[Items from a data source]
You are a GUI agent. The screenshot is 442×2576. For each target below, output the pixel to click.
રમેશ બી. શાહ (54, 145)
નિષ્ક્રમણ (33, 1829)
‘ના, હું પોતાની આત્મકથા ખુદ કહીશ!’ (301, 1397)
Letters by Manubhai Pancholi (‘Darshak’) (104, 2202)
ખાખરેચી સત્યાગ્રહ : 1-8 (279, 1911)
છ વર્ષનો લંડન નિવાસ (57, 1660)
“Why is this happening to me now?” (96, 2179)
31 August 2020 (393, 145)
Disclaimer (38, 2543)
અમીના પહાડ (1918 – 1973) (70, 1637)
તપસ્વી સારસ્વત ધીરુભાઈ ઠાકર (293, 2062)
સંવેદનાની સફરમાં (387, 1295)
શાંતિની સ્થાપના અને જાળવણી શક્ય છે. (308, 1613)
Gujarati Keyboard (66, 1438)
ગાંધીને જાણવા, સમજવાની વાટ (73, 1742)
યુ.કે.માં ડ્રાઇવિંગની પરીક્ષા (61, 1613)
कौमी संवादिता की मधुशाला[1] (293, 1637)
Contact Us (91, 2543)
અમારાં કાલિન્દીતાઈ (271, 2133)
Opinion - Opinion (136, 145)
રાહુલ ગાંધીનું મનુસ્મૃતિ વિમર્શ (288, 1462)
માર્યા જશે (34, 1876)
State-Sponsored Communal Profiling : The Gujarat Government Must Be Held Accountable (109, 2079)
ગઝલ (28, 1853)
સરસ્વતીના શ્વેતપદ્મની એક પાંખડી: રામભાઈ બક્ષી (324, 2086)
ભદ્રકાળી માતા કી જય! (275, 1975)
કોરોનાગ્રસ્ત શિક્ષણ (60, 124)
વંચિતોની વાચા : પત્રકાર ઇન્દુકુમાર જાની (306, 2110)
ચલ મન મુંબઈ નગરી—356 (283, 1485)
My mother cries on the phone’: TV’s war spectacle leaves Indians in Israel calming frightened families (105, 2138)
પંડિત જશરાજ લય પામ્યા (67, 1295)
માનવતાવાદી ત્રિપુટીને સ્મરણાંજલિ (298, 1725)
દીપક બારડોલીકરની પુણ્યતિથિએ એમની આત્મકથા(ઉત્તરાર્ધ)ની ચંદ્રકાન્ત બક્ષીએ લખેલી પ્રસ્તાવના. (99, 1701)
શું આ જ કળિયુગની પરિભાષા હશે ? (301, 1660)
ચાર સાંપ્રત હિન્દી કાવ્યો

The problem:
Each entry above needs to be output exactly as written.

Result for this exercise:
You are a GUI agent. The screenshot is 442×2576. For each target below, output the pixel to click.
રમેશ બી. શાહ (54, 145)
નિષ્ક્રમણ (33, 1829)
‘ના, હું પોતાની આત્મકથા ખુદ કહીશ!’ (301, 1397)
Letters by Manubhai Pancholi (‘Darshak’) (104, 2202)
ખાખરેચી સત્યાગ્રહ : 1-8 (279, 1911)
છ વર્ષનો લંડન નિવાસ (57, 1660)
“Why is this happening to me now?” (96, 2179)
31 August 2020 (393, 145)
Disclaimer (38, 2543)
અમીના પહાડ (1918 – 1973) (70, 1637)
તપસ્વી સારસ્વત ધીરુભાઈ ઠાકર (293, 2062)
સંવેદનાની સફરમાં (387, 1295)
શાંતિની સ્થાપના અને જાળવણી શક્ય છે. (308, 1613)
Gujarati Keyboard (66, 1438)
ગાંધીને જાણવા, સમજવાની વાટ (73, 1742)
યુ.કે.માં ડ્રાઇવિંગની પરીક્ષા (61, 1613)
कौमी संवादिता की मधुशाला[1] (293, 1637)
Contact Us (91, 2543)
અમારાં કાલિન્દીતાઈ (271, 2133)
Opinion - Opinion (136, 145)
રાહુલ ગાંધીનું મનુસ્મૃતિ વિમર્શ (288, 1462)
માર્યા જશે (34, 1876)
State-Sponsored Communal Profiling : The Gujarat Government Must Be Held Accountable (109, 2079)
ગઝલ (28, 1853)
સરસ્વતીના શ્વેતપદ્મની એક પાંખડી: રામભાઈ બક્ષી (324, 2086)
ભદ્રકાળી માતા કી જય! (275, 1975)
કોરોનાગ્રસ્ત શિક્ષણ (60, 124)
વંચિતોની વાચા : પત્રકાર ઇન્દુકુમાર જાની (306, 2110)
ચલ મન મુંબઈ નગરી—356 (283, 1485)
My mother cries on the phone’: TV’s war spectacle leaves Indians in Israel calming frightened families (105, 2138)
પંડિત જશરાજ લય પામ્યા (67, 1295)
માનવતાવાદી ત્રિપુટીને સ્મરણાંજલિ (298, 1725)
દીપક બારડોલીકરની પુણ્યતિથિએ એમની આત્મકથા(ઉત્તરાર્ધ)ની ચંદ્રકાન્ત બક્ષીએ લખેલી પ્રસ્તાવના. (99, 1701)
શું આ જ કળિયુગની પરિભાષા હશે ? (301, 1660)
ચાર સાંપ્રત હિન્દી કાવ્યો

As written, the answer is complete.